La solitudine e l’abbandono sono il lietmotiv della sua pur breve discografia. Emozioni vivisezionate, passate al microscopio e considerate più volte. La sua voce graffia con parole piene di mestizia, mentre stringe tra le mani un bouquet di spine, quello che ogni donna ha ricevuto in cambio da un America misogina e sessuofobica per finta.
In Women Is Losers, inclusa nell’album omonimo dei Big Brother and the Holding Company (band in cui appare per la prima volta Janis come vocalist) canta il potere mascolino che sempre trionfa sul sesso più debole: Donne, quindi perdenti. So che l’hai sentito e risentito. Ma ovunque sembra che gli uomini finiscano sempre in cima. Ti parlano, ti corteggiano, vengono a fischiarti alla porta di casa. Ma io dico che in realtà ti feriscono, ti abbandonano. Ti mollano mentre li implori.

L’umiliazione che devasta una donna dopo una sconfitta, la sottomissione alla signoria di un uomo pur di sentirsi amata e nel modo peggiore, incalzano in A Woman Left LonelyUna donna abbandonata è la vittima del suo uomo.
In Turtle Blues invoca Dio in un momento di debolezza: Signore… credo di essere come una tartaruga nascosta sotto la sua corazza. Janis beve il calice amaro della disillusione e comincia, come una partigiana, una debole battaglia per l’autodeterminazione del gentil sesso: Dimmi pure che valgo poco, o che sono cattiva. Mi hanno detto cose peggiori. Ma io avrò molta cura di Janis. E nessuno mi farà mai del male. Chiaro?!. Pronuncia un’invettiva contro i nemici maschi, vuole togliere il potere decisionale agli uomini. Attacca per difendersi, un modo maldestro di nascondere la sua vulnerabilità.

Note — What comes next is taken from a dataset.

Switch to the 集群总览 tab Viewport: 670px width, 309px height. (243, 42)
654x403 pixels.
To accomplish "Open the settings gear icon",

Ma in che modo Janis Joplin ha sostenuto e creduto veramente nella lotta femminista? Dai testi traspare un temperamento sì battagliero, ma di fatto sfiduciato e pessimista: non ci sono soluzioni al problema, nessun riferimento antropologico culturale nella sua protesta. Ha mostrato compassione per le donne, partecipato ai loro tormenti verbalizzandoli istintivamente, non rendendoli meno sgradevoli.

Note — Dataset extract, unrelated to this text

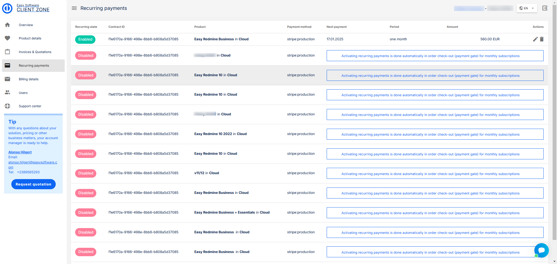Click the Users people icon

[8, 93]
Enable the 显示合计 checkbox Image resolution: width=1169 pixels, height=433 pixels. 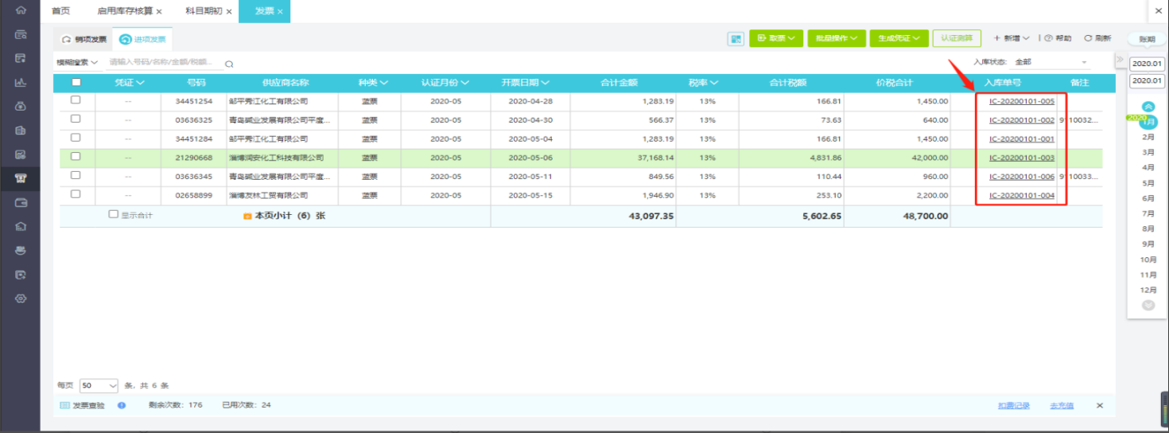[113, 214]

Le parole affilate come doppie lame e il modo di cantarle rievocano ancora oggi il dramma generato da un rapporto non alla pari con l’altro sesso.

Donne ingannate e poi abbandonate, agnelli in mezzo ai lupi, involucri rivestiti di carne, come in Sunday Mornin’ Comin’ Down (cover del folksinger Kris Kristofferson): Sul marciapiede della domenica mattina… c’è qualcosa che fa sentire solo un corpo. E niente dà l’idea della morte quanto un suono solitario sul marciapiede della città che ancora dorme.